Facebook releases PyTorch 1.3 with named tensors, PyTorch Mobile, 8-bit model quantization, and more

Yesterday, at the PyTorch Developer Conference, Facebook announced the release of PyTorch 1.3. This release comes with three experimental features: named tensors, 8-bit model quantization, and PyTorch Mobile. Along with these exciting features, Facebook also announced the general availability of Google Cloud TPU support and a newly launched integration with Alibaba Cloud.

Key updates in PyTorch 1.3

Named Tensors for more readable and maintainable code

Though tensors are the building blocks of modern machine learning, researchers have argued that they are “broken.” Tensors have their own share of shortcomings: they expose private dimensions, broadcast based on absolute position, and keep the type information in the documentation.

PyTorch 1.3 tries to solve this problem by introducing experimental support for named tensors, which was proposed by Sasha Rush, an Associate Professor at Cornell Tech. He has built a library called NamedTensor, which serves as a “thin-wrapper” on Torch tensor.

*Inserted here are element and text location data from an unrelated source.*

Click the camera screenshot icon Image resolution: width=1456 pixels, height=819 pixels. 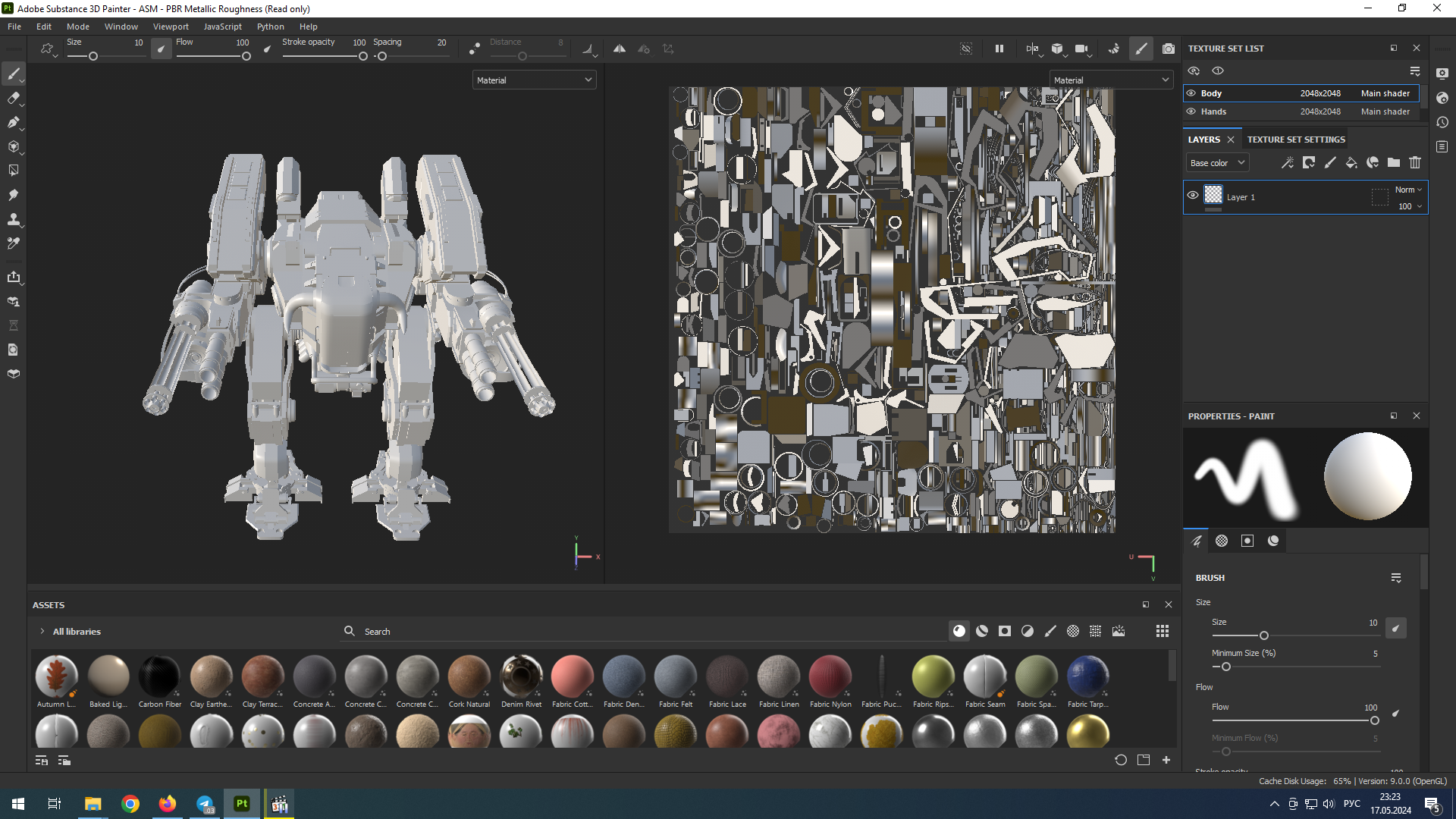pos(1169,49)
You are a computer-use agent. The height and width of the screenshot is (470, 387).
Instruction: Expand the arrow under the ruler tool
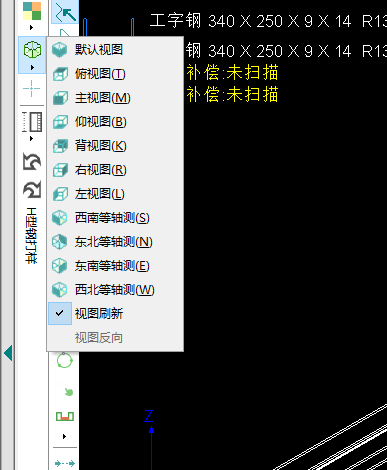[x=32, y=138]
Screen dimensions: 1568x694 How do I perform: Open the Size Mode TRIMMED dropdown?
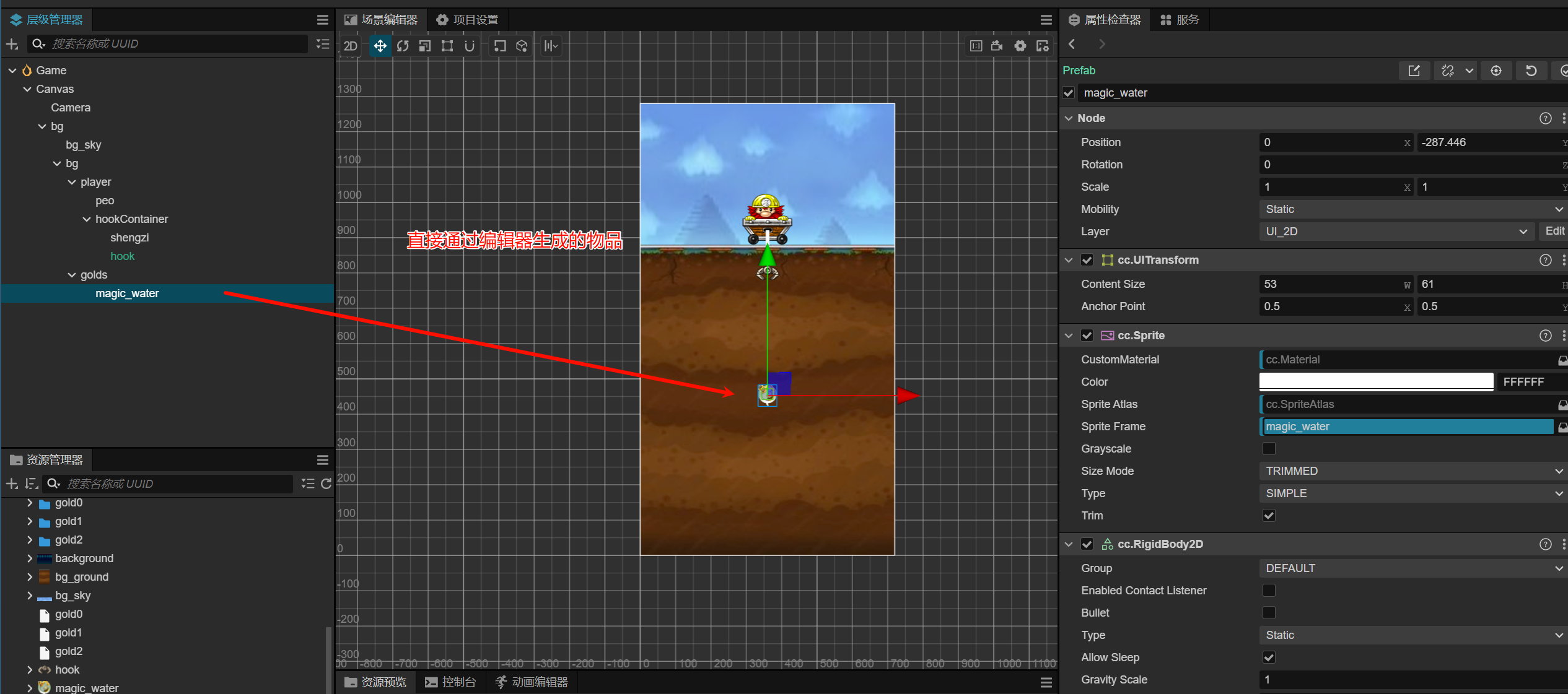(1413, 471)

This update introduces a few changes to the API. Dimension access and reduction now use a ‘dim’ argument instead of an index. Constructing and adding dimensions requires a “name” argument. Functions now broadcast based on set operations, not through heuristic ordering rules.

8-bit model quantization for mobile-optimized AI

Quantization in deep learning is the method of approximating a neural network that uses 32-bit floating-point numbers by a neural network that uses a lower-precision numerical format. It is used to reduce the bandwidth and compute requirements of deep learning models. This is extremely essential for on-device applications that have limited memory size and number of computations.

PyTorch 1.3 brings experimental support for 8-bit model quantization with the eager mode Python API for efficient deployment on servers and edge devices. This feature includes techniques like post-training quantization, dynamic quantization, and quantization-aware training. Moving from 32-bits to 8-bits can result in two to four times faster computations with one-quarter the memory usage.

PyTorch Mobile for more efficient on-device machine learning

Running machine learning models directly on edge devices is of great importance as it reduces latency. This is why PyTorch 1.3 introduces PyTorch Mobile that enables “an end-to-end workflow from Python to deployment on iOS and Android.”

The current release is experimental. In the future releases, we can expect PyTorch Mobile to come with build-level optimization, selective compilation, support for QNNPACK quantized kernel libraries and ARM CPUs, further performance improvements, and more.

Model interpretability and privacy tools in PyTorch 1.3

Captum and Captum Insights

Captum is an easy-to-use model interpretability library for PyTorch. It is backed by state-of-the-art interpretability algorithms such as Integrated Gradients, DeepLIFT, and Conductance to help developers improve and troubleshoot their models. Developers can identify different features that contribute to a model’s output and improve its design.

Facebook has also released an early release of Captum Insights. It is an interpretability visualization widget built on top of Captum. It works across images, text, and other features to help users understand feature attribution.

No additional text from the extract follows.